Location
- 306 East Red Cross Rd Oakboro, North Carolina 28129 United States 35°16′04″N 80°20′48″W﻿ / ﻿35.2678°N 80.3468°W

Information
- School type: Public
- Founded: 1963 (63 years ago)
- School board: Stanly County Schools Board of Education
- School district: Stanly County Schools
- Superintendent: Terry Griffin
- CEEB code: 342945
- Principal: Anne McLendon
- Staff: 45.36 (FTE)
- Grades: 9–12
- Enrollment: 785 (2023–2024)
- Student to teacher ratio: 17.31
- Language: English
- Colors: Black, green, gold, and white
- Team name: Colts
- Rival: South Stanly High School
- Communities served: Locust, Oakboro, Red Cross, Stanfield, Endy, Frog Pond
- Feeder schools: West Stanly Middle School
- Affiliation: None
- Website: www.wshs.stanlycountyschools.org

= West Stanly High School =

American public school in North Carolina

West Stanly High School is a public high school located at 306 East Red Cross Rd. in Oakboro, North Carolina, United States. The school is part of the Stanly County Schools district. Its official mascot is the Colt.

==History==
In 1962, four county high schools—Stanfield, Ridgecrest, Oakboro and Endy—combined to form what is known as West Stanly High School. The class of 1963 was the first graduating class.

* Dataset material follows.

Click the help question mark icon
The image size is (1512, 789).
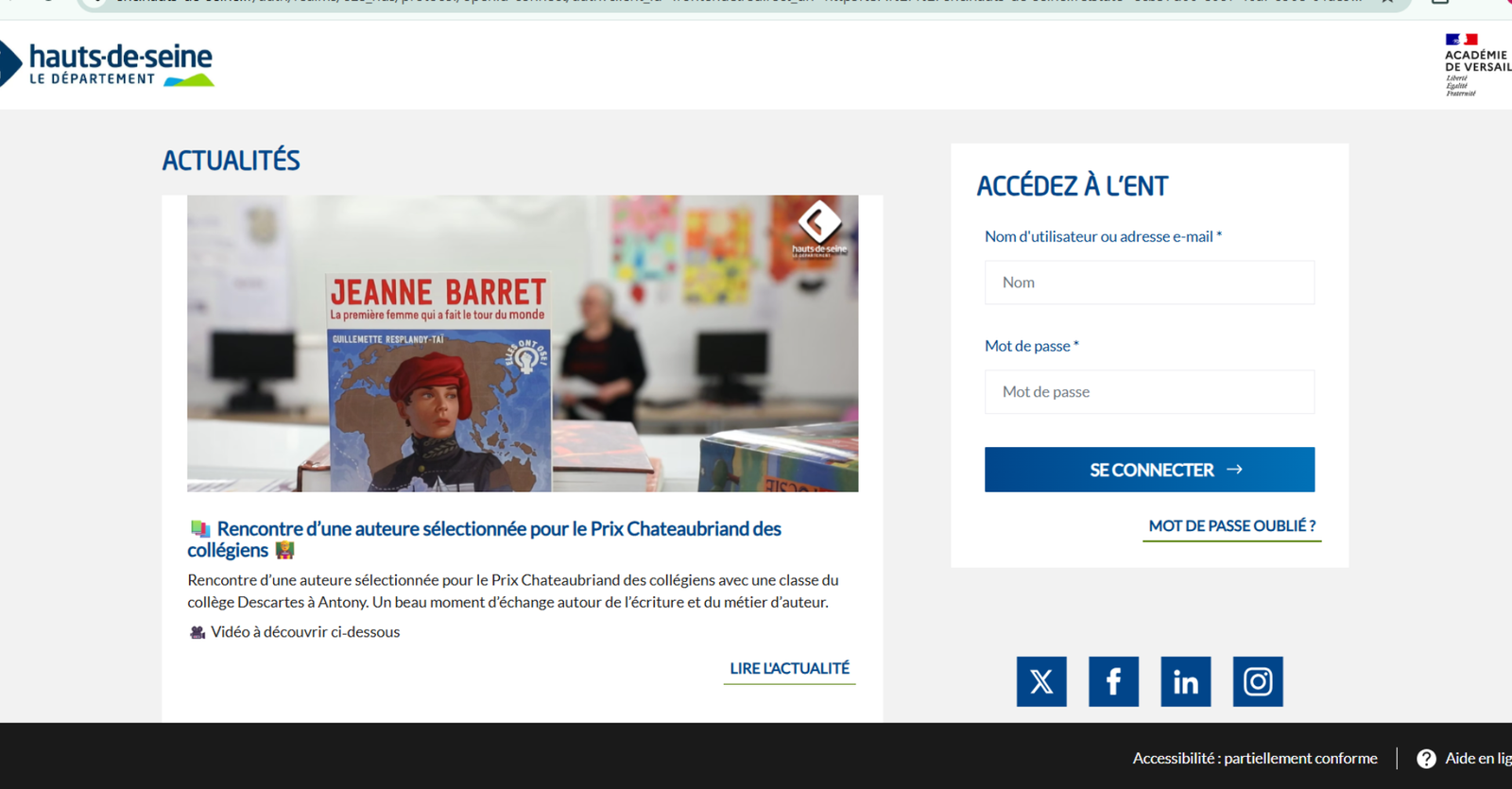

===West Stanly Middle School===
In the school year 2011-12, Stanly County Schools opened West Stanly Middle School. It was formed out of the upper grades of multiple elementary schools in the western area of Stanly County. It is housed in the school building formerly occupied by Running Creek Elementary School, which was dissolved by the middle school's opening. Started as only a 7-8 school, WSMS added 6th grade the following school year.

==Notable alumni==
- Rod Broadway - American football coach, currently the head football coach at North Carolina A&T State University
- Quan Sturdivant - American football linebacker, currently a free agent.
- B. J. Hill - American football defensive end, currently on the Cincinnati Bengals.